In der Veranstaltungsreihe des Goethe-Instituts Jövő Idők – Futur III werden Projekte vorgestellt, die moderne Technologien, welche bereits ab der nahen Zukunft unseren Alltag bestimmen, und deren gesellschaftliche Auswirkungen verarbeiten. Teil des Programms ist die interaktive Ausstellung zur Künstlichen Intelligenz MI2040 – Eine Entscheidung?, die in der Nacht der Wissenschaft eröffnet wurde, in deren Rahmen die Besucher auch ein thematischer Vortrag, ein Robotik-Workshop und eine Filmvorführung erwarteten. Weitere thematische Paneldiskussionen folgen im Oktober.
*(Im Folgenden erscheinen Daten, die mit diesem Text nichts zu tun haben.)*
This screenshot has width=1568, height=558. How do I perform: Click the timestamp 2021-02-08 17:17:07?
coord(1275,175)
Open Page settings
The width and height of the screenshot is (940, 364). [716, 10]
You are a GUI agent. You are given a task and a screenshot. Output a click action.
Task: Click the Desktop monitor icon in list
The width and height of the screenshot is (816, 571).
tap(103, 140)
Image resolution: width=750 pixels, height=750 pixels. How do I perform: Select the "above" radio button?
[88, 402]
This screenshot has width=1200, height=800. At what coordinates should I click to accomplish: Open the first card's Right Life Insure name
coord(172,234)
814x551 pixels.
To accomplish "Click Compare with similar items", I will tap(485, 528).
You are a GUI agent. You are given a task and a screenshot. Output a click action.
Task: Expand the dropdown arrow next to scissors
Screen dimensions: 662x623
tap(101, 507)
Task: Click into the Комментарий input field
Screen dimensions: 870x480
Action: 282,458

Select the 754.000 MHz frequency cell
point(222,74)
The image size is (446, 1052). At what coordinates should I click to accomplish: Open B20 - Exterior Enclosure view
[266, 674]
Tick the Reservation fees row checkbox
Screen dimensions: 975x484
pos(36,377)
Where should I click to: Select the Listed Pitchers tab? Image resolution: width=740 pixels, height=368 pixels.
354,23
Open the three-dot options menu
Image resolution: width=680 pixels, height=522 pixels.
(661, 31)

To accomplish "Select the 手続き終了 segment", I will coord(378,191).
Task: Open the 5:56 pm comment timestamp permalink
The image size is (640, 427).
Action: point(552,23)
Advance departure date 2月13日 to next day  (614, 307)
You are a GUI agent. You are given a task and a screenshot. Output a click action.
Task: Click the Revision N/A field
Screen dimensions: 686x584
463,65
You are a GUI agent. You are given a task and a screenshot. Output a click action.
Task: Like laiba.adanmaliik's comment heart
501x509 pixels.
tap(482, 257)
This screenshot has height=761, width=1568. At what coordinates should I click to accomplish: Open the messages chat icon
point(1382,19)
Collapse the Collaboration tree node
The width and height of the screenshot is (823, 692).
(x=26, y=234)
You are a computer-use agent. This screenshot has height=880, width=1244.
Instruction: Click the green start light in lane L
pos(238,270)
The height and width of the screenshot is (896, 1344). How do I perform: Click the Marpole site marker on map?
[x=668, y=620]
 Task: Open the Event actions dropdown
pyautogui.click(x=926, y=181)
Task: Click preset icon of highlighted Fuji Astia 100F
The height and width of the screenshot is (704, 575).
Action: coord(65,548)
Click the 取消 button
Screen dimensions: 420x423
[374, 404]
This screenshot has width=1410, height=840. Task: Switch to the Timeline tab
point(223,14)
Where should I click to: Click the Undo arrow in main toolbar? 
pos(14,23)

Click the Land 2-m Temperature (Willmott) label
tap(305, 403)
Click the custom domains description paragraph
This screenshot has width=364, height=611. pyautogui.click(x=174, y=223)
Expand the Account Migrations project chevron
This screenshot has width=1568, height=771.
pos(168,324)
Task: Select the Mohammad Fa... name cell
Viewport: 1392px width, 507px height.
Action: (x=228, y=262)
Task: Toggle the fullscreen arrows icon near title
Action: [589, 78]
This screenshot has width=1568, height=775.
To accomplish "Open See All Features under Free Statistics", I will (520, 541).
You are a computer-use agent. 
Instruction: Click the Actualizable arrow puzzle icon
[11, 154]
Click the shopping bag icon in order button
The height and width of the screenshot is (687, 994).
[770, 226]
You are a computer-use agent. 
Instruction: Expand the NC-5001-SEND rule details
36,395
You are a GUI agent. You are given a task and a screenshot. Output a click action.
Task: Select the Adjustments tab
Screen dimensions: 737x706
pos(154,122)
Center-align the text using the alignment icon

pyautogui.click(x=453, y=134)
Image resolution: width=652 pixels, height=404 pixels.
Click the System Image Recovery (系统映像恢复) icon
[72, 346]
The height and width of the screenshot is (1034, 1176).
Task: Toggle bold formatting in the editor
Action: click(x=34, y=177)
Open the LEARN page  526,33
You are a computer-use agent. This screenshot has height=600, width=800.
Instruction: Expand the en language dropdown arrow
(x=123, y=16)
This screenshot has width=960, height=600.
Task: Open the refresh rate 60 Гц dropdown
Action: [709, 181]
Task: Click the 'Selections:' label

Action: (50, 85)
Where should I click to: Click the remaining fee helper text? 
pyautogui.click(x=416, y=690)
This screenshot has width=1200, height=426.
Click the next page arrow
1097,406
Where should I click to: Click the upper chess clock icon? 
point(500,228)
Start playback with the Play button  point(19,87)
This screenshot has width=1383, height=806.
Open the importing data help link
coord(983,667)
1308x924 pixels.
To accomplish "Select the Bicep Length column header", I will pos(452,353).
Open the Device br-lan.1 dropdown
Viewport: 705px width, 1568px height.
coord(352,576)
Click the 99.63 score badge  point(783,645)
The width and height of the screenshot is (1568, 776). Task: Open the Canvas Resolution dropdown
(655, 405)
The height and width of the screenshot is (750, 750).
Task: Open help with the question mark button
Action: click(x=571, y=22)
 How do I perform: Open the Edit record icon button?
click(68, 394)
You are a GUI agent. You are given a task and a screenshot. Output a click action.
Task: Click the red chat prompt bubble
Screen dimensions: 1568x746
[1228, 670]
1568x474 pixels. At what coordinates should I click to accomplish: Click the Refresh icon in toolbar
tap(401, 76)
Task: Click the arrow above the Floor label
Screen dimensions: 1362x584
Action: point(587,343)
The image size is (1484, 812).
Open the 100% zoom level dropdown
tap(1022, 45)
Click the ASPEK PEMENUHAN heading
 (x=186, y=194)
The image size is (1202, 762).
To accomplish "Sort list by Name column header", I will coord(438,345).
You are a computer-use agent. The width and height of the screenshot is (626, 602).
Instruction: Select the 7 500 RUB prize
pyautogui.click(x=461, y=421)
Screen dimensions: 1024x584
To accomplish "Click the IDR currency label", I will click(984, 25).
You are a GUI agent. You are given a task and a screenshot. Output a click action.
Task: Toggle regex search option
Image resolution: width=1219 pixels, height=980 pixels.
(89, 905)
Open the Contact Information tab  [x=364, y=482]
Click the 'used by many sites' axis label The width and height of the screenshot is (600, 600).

Das Projekt Nao Bot Guru untersucht, in Kooperation mit dem Kollektiv Binaura, die Grenzgebiete der menschlichen und über den Menschen hinausweisenden Kognition. Binaura verfertigt seit Anfang der 2000er Jahre software-basierte Kunstwerke und physische Installationen mithilfe von open source Programmen und Codes. Zwei weitere Projekte der Gruppe, die den Zusammenhang menschlicher Intuition und maschinellen Lernens thematisieren, werden im Herbst unter dem Titel Intuition Room im Trafó – Haus der Gegenwartskunst zu sehen sein.
In der vom 24. September bis zum 8. Oktober 2021 zugänglichen interaktiven Ausstellung, die einzelne Gebäudeteile des Goethe-Instituts – die Bibliothek, den Garten und das erste Obergeschoss – in Ausstellungsflächen verwandelt hatte, konnten die Besucher*innen herausfinden, was die KI von einem menschlichen Gesicht ablesen kann, oder eben wie sie täuschend echt wirkende sprechende Köpfe hervorbringt. Sie konnten erfahren, wie KI zur Planung von umweltbewusstem Energieverbrauch oder von nachhaltigen Lebensräumen eingesetzt werden kann. Sie bekamen Anregungen, um über das Verhältnis zwischen Lebendigem und Unbelebtem oder über transzendentale Erfahrungen nachzudenken.